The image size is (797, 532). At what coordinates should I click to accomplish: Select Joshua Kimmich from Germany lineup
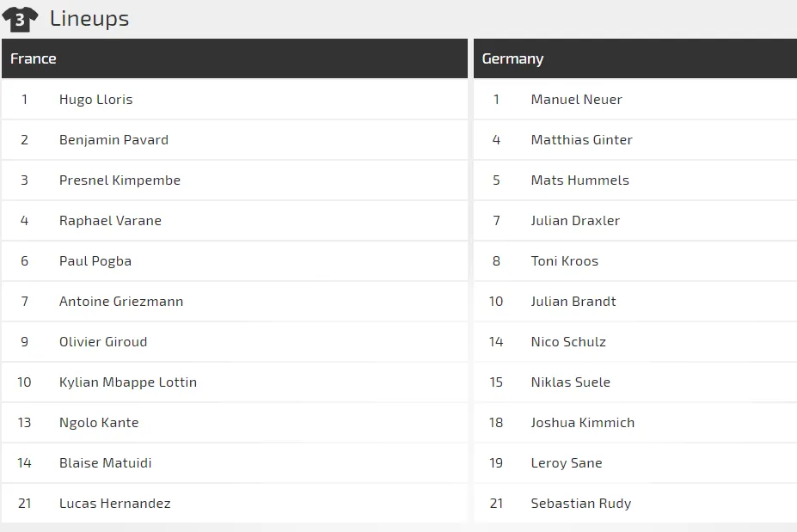click(582, 423)
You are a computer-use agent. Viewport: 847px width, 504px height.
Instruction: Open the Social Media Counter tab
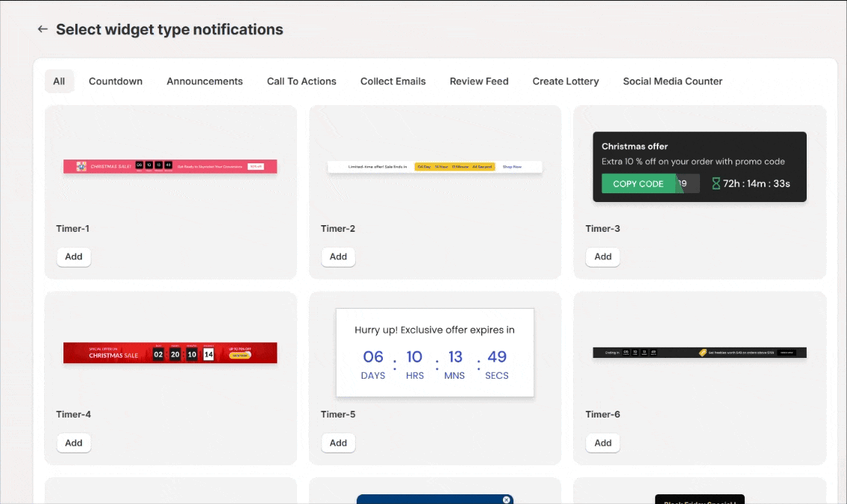[x=672, y=81]
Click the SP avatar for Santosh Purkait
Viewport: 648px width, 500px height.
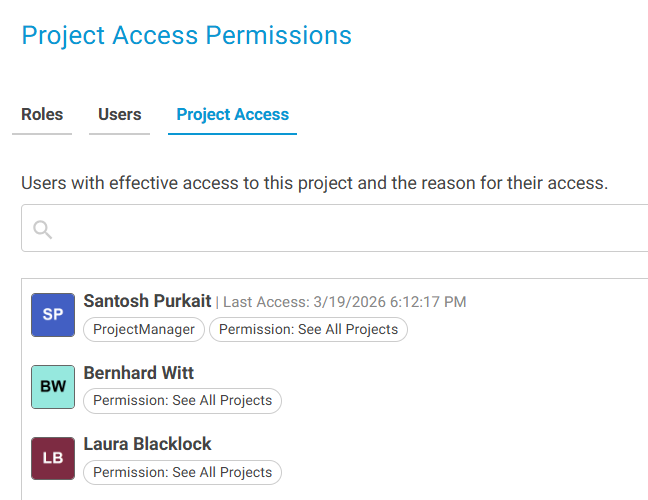pyautogui.click(x=53, y=315)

........

- [TASK BRIEF]:
Nothing but the records, copied exactly and stripped of pictures, should be returned.

- [RESULT FOR THIS EXERCISE]:
The image size is (797, 532). At what coordinates should I click to accomplish: Select Joshua Kimmich from Germany lineup
click(582, 423)
You are a computer-use agent. Viewport: 847px width, 504px height.
Instruction: Open the Social Media Counter tab
[x=672, y=81]
Click the SP avatar for Santosh Purkait
Viewport: 648px width, 500px height.
pyautogui.click(x=53, y=315)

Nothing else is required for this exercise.